• **Task to carry out**:
Scan the records below. Copy every line in which the word "under" appears.
══ Data records ══
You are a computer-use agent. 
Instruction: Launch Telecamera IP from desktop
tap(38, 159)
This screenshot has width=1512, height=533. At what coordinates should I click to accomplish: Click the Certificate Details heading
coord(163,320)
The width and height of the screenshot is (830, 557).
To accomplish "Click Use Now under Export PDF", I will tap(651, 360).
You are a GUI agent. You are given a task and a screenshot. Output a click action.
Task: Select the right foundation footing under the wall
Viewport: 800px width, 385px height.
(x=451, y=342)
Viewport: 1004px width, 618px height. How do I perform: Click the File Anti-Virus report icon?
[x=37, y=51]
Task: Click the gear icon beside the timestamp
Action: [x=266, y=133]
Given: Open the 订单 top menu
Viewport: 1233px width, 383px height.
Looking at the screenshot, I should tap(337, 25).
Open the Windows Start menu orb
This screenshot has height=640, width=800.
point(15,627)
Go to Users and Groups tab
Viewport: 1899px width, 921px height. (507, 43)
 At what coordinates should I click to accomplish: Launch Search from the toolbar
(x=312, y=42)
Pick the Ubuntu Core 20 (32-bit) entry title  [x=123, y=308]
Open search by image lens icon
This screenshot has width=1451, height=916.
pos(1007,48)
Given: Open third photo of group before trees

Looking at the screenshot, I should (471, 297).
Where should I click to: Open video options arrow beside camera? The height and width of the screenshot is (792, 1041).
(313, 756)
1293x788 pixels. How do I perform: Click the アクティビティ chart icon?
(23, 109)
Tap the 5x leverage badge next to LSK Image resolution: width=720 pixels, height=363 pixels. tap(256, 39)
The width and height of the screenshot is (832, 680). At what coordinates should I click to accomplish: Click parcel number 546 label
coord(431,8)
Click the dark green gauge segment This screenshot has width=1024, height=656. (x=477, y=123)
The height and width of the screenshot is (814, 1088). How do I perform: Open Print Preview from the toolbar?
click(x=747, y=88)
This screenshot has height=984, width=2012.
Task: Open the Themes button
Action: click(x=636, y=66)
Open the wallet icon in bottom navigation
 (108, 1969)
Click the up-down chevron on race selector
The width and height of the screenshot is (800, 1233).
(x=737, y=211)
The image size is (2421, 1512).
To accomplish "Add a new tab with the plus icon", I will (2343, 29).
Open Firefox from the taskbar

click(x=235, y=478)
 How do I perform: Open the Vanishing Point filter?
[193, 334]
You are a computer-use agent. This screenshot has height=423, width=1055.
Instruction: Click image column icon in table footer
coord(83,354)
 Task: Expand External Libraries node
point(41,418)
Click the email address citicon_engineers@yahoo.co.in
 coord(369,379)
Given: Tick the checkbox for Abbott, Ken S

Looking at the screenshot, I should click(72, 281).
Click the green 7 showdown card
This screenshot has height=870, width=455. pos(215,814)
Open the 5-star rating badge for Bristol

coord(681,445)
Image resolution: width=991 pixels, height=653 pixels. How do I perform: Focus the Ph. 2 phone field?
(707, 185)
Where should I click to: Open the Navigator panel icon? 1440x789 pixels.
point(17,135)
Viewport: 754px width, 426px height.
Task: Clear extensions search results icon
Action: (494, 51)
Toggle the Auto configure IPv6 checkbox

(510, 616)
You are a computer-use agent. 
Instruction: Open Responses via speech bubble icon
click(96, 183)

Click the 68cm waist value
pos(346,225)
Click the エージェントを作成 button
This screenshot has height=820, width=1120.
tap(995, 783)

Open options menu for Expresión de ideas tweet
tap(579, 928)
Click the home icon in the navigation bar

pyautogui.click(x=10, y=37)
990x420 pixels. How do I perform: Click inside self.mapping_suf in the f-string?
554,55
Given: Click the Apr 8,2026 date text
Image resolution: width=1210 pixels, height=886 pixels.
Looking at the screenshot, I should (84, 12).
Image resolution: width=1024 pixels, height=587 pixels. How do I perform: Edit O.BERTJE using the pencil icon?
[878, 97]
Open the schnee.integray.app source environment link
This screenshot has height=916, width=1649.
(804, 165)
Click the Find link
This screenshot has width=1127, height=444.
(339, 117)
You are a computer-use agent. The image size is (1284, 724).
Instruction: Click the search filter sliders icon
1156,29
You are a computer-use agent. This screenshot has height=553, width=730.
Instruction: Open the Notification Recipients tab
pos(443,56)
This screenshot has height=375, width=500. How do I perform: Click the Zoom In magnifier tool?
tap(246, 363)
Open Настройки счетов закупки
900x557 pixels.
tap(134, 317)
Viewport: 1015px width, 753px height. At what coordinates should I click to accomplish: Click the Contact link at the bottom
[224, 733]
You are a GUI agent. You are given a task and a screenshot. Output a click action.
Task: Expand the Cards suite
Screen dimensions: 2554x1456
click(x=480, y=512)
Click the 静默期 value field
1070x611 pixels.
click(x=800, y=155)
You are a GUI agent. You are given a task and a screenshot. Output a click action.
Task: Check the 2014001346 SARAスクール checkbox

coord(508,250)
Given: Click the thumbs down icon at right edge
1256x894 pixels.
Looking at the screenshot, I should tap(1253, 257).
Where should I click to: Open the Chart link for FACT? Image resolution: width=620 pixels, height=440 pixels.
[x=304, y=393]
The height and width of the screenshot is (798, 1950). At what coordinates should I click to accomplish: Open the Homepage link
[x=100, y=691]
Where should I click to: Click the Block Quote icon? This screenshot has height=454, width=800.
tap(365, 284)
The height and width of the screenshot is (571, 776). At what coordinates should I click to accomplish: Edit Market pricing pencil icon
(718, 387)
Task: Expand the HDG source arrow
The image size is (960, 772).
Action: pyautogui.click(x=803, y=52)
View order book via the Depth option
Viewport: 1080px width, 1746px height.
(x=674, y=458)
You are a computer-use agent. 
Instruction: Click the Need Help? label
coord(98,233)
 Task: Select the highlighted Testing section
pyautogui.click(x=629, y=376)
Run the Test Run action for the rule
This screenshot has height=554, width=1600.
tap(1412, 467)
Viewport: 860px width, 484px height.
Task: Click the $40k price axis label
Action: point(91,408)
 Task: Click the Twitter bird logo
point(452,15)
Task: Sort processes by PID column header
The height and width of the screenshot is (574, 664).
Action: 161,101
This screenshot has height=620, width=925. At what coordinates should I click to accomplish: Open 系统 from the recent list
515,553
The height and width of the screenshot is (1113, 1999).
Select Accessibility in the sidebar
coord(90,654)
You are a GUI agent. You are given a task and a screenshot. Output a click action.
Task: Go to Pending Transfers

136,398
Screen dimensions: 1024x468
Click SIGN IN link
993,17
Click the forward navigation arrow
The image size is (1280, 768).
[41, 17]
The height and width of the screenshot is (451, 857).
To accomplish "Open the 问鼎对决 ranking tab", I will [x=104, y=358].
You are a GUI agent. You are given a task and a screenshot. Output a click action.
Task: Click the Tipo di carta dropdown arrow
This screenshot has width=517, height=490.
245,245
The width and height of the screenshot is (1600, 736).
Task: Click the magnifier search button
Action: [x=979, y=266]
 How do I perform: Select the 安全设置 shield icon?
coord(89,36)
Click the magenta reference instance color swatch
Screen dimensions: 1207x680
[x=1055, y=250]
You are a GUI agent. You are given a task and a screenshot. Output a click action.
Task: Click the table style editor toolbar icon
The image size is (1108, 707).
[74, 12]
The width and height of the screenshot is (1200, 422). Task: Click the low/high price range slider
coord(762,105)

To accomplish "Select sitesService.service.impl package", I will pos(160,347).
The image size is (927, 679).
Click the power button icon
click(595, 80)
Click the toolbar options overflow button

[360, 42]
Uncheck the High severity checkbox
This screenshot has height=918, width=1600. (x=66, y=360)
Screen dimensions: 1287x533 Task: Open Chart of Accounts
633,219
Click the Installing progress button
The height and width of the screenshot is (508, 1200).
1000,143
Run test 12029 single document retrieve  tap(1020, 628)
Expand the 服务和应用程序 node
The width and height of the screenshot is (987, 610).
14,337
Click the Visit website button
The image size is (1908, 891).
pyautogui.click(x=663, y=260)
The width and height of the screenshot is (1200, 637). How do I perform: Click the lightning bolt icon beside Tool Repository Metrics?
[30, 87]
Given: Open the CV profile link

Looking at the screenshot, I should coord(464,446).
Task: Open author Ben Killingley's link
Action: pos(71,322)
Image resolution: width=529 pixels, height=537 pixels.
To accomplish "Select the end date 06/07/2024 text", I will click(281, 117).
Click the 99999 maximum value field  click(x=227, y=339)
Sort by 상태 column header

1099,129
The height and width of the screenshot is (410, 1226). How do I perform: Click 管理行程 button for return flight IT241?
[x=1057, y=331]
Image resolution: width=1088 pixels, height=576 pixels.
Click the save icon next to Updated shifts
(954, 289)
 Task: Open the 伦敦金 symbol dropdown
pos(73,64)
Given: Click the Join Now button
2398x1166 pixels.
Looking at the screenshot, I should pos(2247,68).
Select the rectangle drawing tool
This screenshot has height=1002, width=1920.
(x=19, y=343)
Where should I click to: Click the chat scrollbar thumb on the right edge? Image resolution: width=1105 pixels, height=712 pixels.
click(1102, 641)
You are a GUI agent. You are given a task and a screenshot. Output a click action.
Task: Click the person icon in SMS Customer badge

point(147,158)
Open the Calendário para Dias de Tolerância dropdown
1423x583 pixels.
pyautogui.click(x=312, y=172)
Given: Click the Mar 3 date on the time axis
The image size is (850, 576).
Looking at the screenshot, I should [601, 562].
═══
• **Result**:
To accomplish "Click Use Now under Export PDF", I will tap(651, 360).
Task: Select the right foundation footing under the wall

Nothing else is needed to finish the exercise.